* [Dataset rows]
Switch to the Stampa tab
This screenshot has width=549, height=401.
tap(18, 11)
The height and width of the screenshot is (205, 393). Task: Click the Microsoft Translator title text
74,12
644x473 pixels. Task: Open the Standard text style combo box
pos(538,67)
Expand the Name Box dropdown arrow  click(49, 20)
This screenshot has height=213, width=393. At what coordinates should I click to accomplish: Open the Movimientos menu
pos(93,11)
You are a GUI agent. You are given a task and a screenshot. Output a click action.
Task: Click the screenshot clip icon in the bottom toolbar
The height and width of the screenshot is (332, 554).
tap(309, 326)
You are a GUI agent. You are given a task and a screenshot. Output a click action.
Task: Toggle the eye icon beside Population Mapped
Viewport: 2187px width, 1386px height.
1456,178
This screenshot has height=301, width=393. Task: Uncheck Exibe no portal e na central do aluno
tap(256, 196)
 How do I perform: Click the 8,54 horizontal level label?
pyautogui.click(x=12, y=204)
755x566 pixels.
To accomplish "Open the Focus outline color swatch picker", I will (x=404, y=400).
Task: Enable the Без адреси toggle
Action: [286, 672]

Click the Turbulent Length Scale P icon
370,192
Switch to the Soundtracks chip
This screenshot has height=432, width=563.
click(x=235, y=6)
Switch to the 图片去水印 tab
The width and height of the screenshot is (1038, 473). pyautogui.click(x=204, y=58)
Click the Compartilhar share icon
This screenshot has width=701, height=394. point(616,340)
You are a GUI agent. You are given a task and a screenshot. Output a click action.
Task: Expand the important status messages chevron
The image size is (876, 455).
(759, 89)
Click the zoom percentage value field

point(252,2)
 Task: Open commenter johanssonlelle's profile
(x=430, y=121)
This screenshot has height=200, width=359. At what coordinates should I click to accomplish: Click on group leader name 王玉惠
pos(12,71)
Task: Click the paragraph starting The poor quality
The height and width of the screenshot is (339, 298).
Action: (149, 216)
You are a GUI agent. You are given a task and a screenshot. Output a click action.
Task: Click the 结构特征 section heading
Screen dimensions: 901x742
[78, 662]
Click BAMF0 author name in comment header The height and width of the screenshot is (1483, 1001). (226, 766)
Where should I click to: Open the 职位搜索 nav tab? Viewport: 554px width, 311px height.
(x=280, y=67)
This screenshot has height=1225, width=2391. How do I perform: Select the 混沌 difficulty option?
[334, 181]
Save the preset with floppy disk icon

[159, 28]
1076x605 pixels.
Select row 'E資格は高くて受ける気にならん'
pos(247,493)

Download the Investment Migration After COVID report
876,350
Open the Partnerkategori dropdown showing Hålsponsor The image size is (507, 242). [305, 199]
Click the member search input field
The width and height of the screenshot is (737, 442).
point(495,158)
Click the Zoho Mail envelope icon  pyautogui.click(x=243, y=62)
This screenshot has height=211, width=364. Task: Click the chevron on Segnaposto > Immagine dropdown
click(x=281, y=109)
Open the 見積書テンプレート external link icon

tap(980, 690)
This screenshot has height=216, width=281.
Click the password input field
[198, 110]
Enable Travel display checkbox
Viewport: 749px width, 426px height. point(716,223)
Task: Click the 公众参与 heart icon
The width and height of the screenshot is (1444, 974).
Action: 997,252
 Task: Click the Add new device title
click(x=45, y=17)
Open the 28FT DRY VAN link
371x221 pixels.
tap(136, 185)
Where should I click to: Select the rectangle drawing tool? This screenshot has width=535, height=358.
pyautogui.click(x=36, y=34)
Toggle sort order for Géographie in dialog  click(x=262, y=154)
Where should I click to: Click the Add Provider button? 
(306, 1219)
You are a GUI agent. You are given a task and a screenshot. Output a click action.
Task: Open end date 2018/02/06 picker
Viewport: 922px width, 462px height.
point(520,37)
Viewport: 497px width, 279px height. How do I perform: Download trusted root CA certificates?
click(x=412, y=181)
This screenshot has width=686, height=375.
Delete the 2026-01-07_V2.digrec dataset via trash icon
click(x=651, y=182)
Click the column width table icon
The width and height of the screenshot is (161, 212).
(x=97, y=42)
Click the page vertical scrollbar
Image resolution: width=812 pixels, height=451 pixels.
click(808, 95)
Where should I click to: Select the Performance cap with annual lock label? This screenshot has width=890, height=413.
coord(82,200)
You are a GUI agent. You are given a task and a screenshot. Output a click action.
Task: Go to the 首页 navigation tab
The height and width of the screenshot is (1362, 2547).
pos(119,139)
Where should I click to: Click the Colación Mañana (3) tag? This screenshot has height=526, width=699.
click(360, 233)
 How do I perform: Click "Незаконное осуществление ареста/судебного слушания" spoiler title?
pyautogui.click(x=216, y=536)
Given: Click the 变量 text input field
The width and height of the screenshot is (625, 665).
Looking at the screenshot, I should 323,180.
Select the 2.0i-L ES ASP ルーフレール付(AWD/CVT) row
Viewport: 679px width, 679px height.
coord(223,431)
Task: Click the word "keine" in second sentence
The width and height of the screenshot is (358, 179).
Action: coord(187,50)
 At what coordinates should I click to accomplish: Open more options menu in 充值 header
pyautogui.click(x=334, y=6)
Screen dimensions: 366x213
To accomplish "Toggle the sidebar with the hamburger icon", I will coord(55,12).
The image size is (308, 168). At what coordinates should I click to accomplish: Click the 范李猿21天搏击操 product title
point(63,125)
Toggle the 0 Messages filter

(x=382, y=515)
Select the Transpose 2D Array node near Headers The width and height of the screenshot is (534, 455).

* [INSTRUCTIONS FOR THE TASK] Which lines in the records above contain the word "input"? Copy out each of those lines in full.

* [ANSWER TO THIS TASK]
Click the member search input field
Click the password input field
Given: Click the 变量 text input field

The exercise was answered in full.